To examine the mineralization characteristics and their effect on soil organic carbon components in sandy loamy soils following the application of organic fertilizers in conjunction with trace elements, indoor culture experiments and field trials were conducted. We assessed the decomposition rate and residue ratio as well as the influence of varying amounts of organic fertilizer on soil organic carbon, active organic carbon, particulate organic carbon, organo-mineral-bound organic carbon, and microbial carbon content, as well as the level of amino sugars, N-galactosamine, and galactomannan. Compared with the application of organic fertilizers alone, the addition of trace elements to the indoor culture significantly decreased the amount of mineralized organic carbon in the sandy loam soils. In field trials, this addition further increased active organic carbon (1.79%-1.99%), low-active organic carbon (2.20%-4.91%), organo-mineral-bound organic carbon (3.89%-7.95%), and microbial carbon (1.71%-8.10%) content, while also enhancing the level of amino sugars (3.46%-6.32%), N-galactosamine (1.21%-13.32%), galactomannan (2.41%-6.14%), and microbial residual carbon (2.70%-4.99%). However, the increase was less pronounced for high-active organic carbon (0.71%-1.48%) and particulate organic carbon (4.91%-5.86%) content.

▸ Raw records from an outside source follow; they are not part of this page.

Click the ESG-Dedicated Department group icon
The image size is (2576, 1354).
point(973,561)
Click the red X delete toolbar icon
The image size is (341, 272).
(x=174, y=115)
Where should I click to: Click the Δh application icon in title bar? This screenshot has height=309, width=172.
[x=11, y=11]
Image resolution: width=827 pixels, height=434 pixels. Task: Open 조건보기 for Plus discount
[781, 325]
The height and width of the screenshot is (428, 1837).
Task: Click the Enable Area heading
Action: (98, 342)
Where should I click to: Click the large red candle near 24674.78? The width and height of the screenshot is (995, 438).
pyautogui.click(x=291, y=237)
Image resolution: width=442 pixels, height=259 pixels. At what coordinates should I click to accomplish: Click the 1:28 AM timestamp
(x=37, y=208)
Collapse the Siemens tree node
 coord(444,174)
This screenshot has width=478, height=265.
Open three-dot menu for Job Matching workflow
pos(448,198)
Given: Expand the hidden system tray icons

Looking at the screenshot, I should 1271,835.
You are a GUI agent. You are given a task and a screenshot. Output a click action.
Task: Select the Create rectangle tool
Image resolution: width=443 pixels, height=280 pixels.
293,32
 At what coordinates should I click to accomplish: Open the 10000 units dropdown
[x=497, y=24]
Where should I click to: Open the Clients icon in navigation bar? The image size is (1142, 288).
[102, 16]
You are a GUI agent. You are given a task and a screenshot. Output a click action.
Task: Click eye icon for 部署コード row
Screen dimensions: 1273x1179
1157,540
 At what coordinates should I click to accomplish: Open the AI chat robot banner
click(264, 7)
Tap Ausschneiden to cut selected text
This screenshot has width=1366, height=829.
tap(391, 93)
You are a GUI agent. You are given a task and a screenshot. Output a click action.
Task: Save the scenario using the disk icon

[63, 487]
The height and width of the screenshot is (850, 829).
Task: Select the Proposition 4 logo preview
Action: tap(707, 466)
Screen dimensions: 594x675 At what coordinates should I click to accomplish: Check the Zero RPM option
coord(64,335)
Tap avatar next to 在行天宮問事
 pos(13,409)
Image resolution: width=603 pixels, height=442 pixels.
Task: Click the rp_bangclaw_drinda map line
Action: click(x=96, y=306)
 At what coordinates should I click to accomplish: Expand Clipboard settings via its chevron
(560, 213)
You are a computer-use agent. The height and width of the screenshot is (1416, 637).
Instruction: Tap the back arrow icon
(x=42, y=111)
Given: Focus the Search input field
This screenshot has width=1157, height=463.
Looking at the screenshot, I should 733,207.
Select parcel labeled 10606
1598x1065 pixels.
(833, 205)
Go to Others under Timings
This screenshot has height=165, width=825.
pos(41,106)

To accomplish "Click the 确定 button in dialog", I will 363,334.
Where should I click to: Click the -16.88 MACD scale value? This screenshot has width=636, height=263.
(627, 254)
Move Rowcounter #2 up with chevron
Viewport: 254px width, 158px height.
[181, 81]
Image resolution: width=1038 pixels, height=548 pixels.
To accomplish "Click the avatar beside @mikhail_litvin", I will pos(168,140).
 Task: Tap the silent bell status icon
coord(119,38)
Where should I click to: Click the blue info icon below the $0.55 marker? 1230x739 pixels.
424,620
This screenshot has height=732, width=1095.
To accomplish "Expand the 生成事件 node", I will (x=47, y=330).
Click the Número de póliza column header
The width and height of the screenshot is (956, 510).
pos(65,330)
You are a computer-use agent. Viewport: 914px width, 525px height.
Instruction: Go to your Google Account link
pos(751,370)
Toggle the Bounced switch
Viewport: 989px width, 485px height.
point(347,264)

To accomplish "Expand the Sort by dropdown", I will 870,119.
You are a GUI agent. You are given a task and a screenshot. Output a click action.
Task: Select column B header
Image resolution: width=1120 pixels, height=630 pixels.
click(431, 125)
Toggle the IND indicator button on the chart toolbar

The addition of micro and trace elements to organic fertilizers may, to some extent, mitigate the mineralization process of organic fertilizers in sandy soils, thereby enhancing the level of labile organic carbon, recalcitrant organic carbon, organic carbon bound with minerals, and microbial biomass carbon in the soil, ultimately promoting the turnover and retention of organic carbon in the soil.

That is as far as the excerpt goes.